Como o pacto da restauração é implantado em todos os homens através de sucessivas gerações, eles estão sempre prontos a vê-lo germinar e a olhar os ídolos humanos como a expressão e o cumprimento deste pacto ou a necessidade que tanto sentem de cumpri-lo, embora isto seja desordenado. Além do mais, os homens estão sempre prontos a formar para si próprios, tanto interna como externamente, modelos perceptíveis de acordo com a obra a ser realizada por eles.


Assim, a necessidade de ter um Homem-Deus por perto e a prontidão em acreditar segundo seu desejo, tem sido a origem dos ídolos humanos e sua adoração. Depois disso, ficou fácil operar, através da fraude, sobre a fraqueza e a ignorância a fim de propagar a superstição, seja de forma absurda ou até criminosa; é sempre necessário, até mesmo neste caso, excluir a origem espiritual ativa do antropomorfismo, como mostramos acima.


A obra da perfeita regeneração após a morte; o poder do
inimigo; a Virgem na alma.
Nada senão a renovação de nosso ser, aqui embaixo, pode produzir ao Homem, o que ele procura em vão em suas superstições e ídolos; esta própria renovação é apenas uma preparação para a perfeita regeneração, que, como vimos, só ocorre com a separação de nossos princípios corporais ou o derramamento de nosso sangue. Além do mais, após a morte somos removidos para o grande ternário, ou o triângulo universal, que se estende do Primeiro Ser à Natureza; cada uma das três ações extraem para si todos nossos princípios constituintes: divino, espiritual e elementar, para restabelecê-los, se formos puro, e restaurar a liberdade à nossa alma, para que acenda novamente à sua fonte. Isto é o que Cristo permite que seja feito a si mesmo, fisicamente, através de sua morte e sepultamento.

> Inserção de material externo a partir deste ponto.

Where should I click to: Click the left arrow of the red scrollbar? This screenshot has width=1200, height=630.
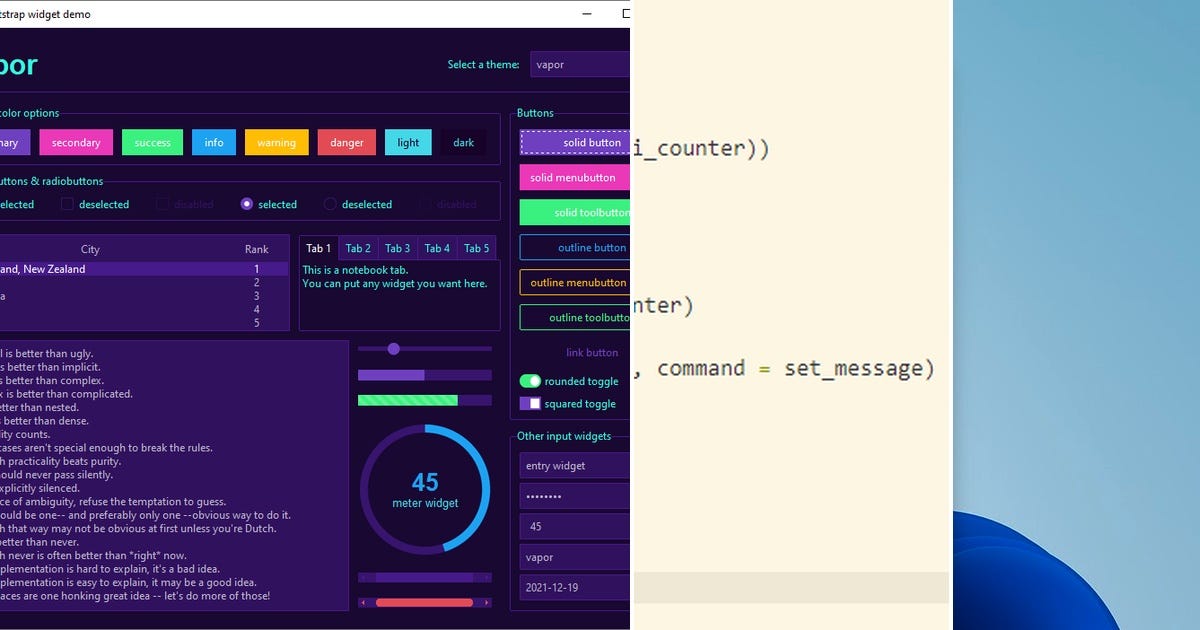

Mas, se não formos puro, o inimigo que não se opõe a separação das partes corporais, que pertence à forma, se opõe à renovação dos princípios sobre os quais havia obtido o comando e os retém todos ao seu domínio, para o grande detrimento da alma desafortunada que se tornou sua vítima.


Podemos auxiliar a renovação de nossos princípios apenas enquanto possuirmos uma Virgem Eterna renascida em nossas almas, pela qual o Filho do Homem pode habitar a carne, com todas as suas virtudes e poderes; alcançar o renascimento desta Virgem Eterna em nós é reviver o corpo primitivo ou o puro elemento. Aqui, vemos escrito no Homem todas as leis dos sacrifícios simbólicos dos quais o Homem é realmente o objetivo, mesmo quando ele parece ser apenas um órgão ou instrumento.